En medio del paro nacional docente convocado para este lunes 3 de agosto, la provincia de Buenos Aires salió al cruce del Gobierno nacional y ordenó frenar cualquier intento de auditoría en las escuelas del distrito. La decisión, tomada por la Dirección General de Cultura y Educación (DGCyE), busca impedir que inspectores de la Secretaría de Trabajo de la Nación ingresen a los establecimientos educativos.
La medida se conoce después de que el Gobierno nacional anunciara que realizaría inspecciones para garantizar, según la ley, el 75% del servicio educativo durante la huelga. Sin embargo, el punto más conflictivo es que las instituciones educativas dependen de las provincias, no de la Nación.
¿Qué dice el comunicado oficial?
A través de un comunicado interno dirigido a inspectores jefes regionales, distritales y a los equipos de conducción de todos los niveles y modalidades, las autoridades provinciales advirtieron sobre la «improcedencia» de suministrar datos o realizar declaraciones ante agentes de extraña jurisdicción.

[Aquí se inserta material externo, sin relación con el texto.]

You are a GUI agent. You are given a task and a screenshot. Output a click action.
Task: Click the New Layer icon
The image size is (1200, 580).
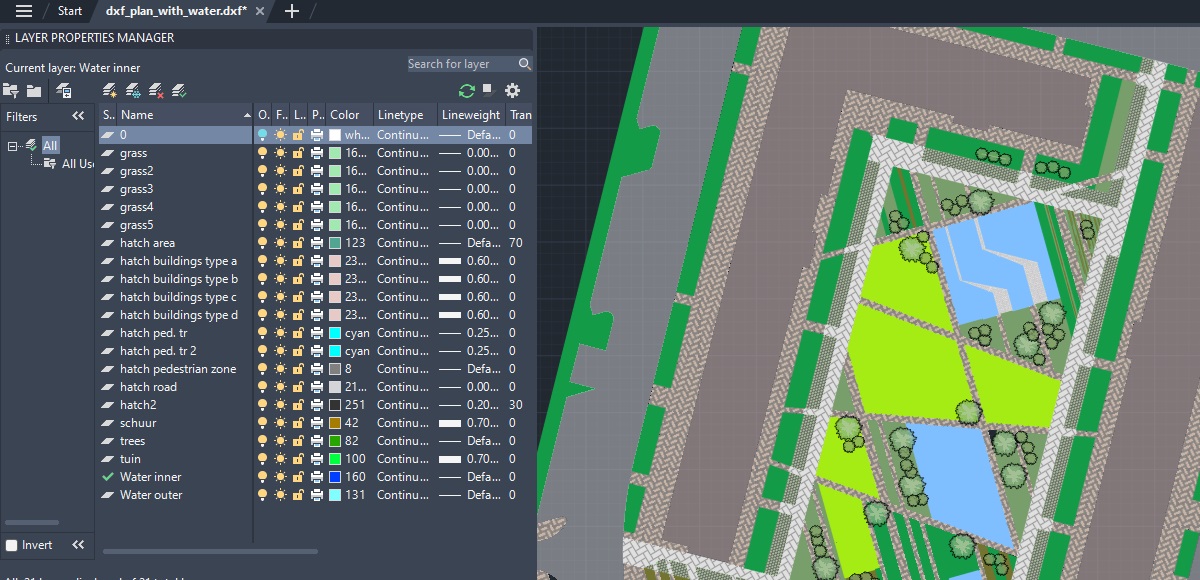[110, 91]
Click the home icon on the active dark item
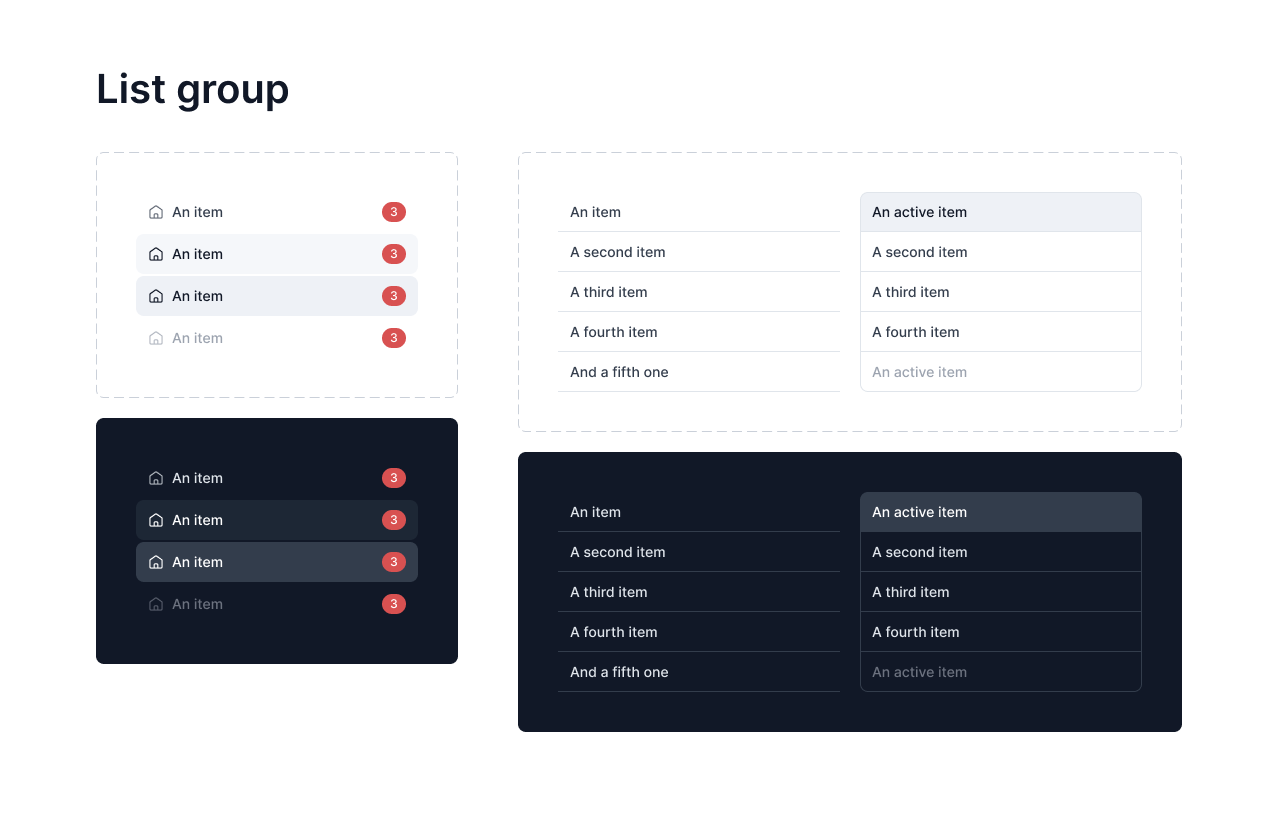1278x828 pixels. [156, 562]
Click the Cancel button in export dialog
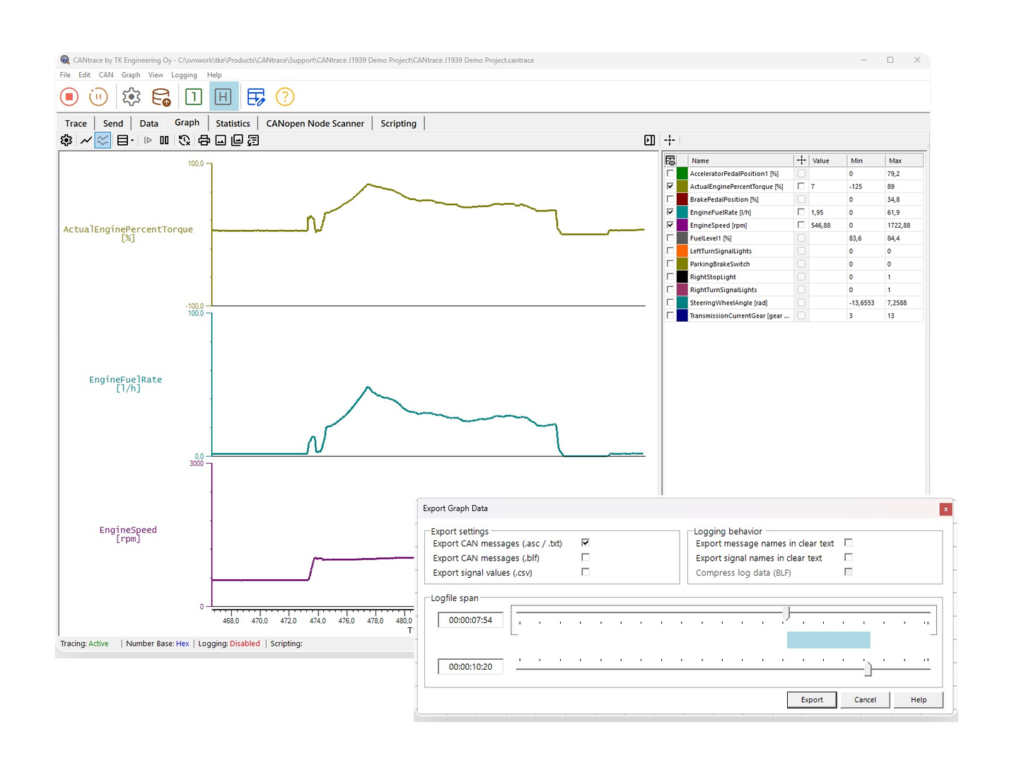1024x768 pixels. pyautogui.click(x=865, y=699)
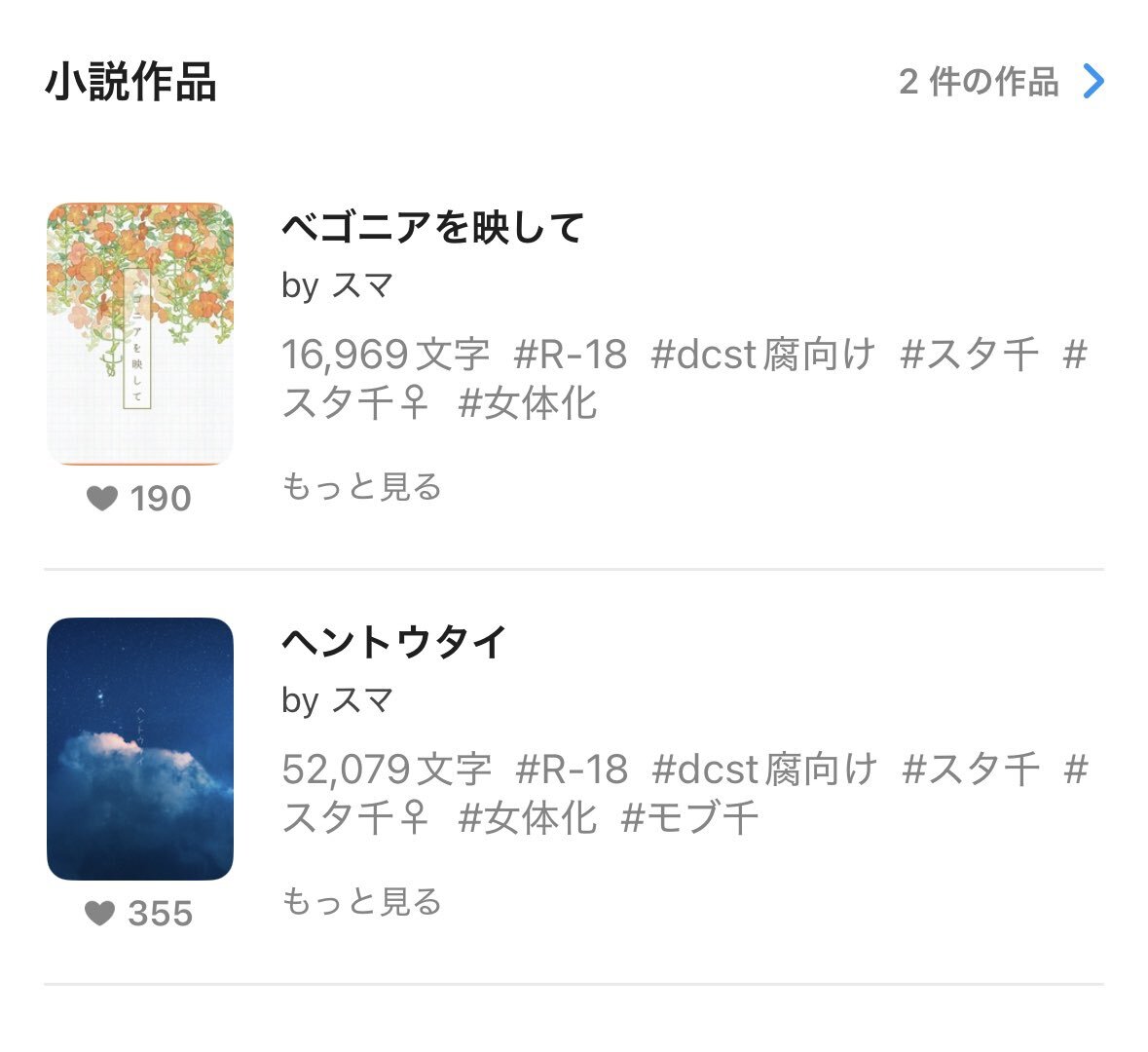
Task: Open the novel title ヘントウタイ
Action: [x=394, y=642]
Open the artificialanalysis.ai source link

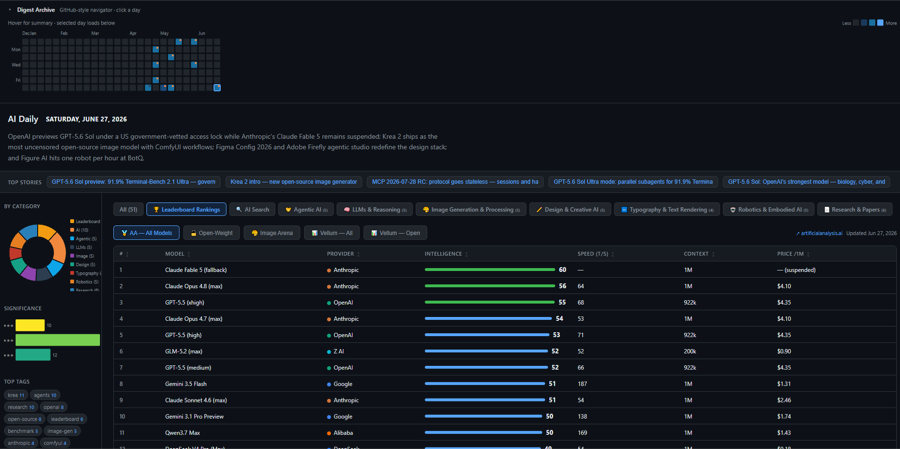pyautogui.click(x=819, y=234)
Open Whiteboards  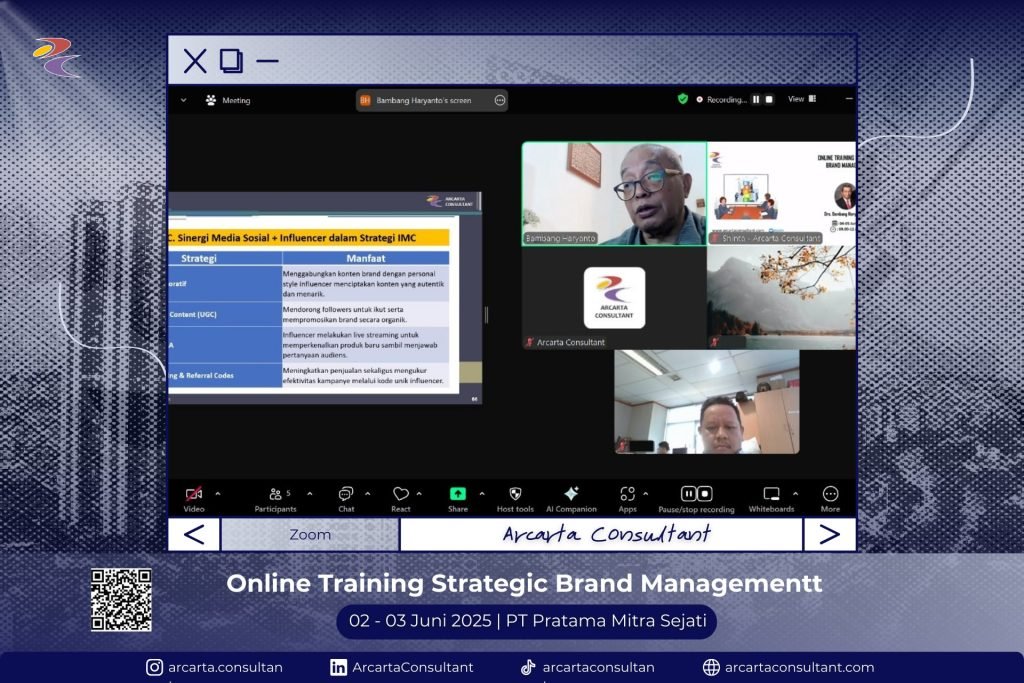point(771,494)
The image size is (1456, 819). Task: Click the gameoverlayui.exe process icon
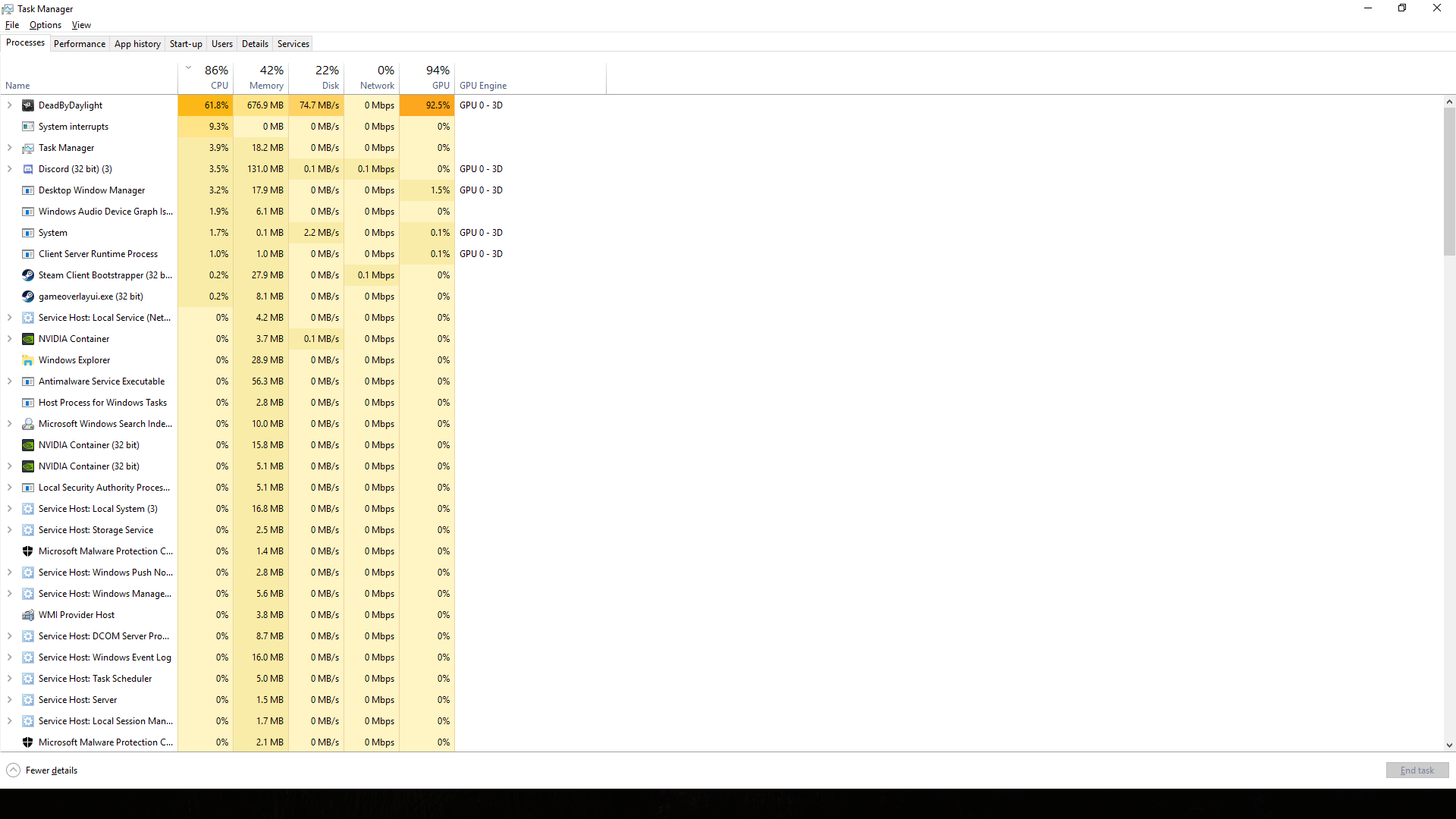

La postura se sustenta en un reclamo formal presentado por el Ministerio de Trabajo bonaerense ante la Secretaría de Trabajo de la Nación para que se abstenga de fiscalizar el empleo público provincial o solicitar datos orientados a verificar los «pisos de prestación mínima» previstos en el artículo 101 de la Ley 27.802.
Defensa de la autonomía provincial
En el documento oficial se remarca que el artículo 6.º de la Constitución Nacional prohíbe que un organismo administrativo nacional ejerza facultades de fiscalización o sanción sobre materias reservadas a las provincias. «La solicitud de informes por parte de una Secretaría nacional sobre personal provincial constituye un avance ilegítimo sobre la autonomía local», enfatizaron.
La decisión se enmarca en una escalada de tensión entre la gestión bonaerense y la Casa Rosada por el control de las escuelas en medio de la medida de fuerza.
Directiva clara para las escuelas
Ante la posibilidad de que inspectores o agentes enviados por la Nación se apersonen en los edificios escolares para fiscalizar la adhesión a la huelga, la cartera educativa provincial estableció una directiva estricta para los directores.
Frente a cualquier requerimiento de informes o intención de fiscalización, los directivos deberán limitarse a señalar la falta de competencia de la Secretaría nacional y negar de manera absoluta la entrega de planillas o información institucional. De esta manera, el Ejecutivo bonaerense blindó la jornada de protesta en los establecimientos educativos del Conurbano y de toda la provincia de Buenos Aires.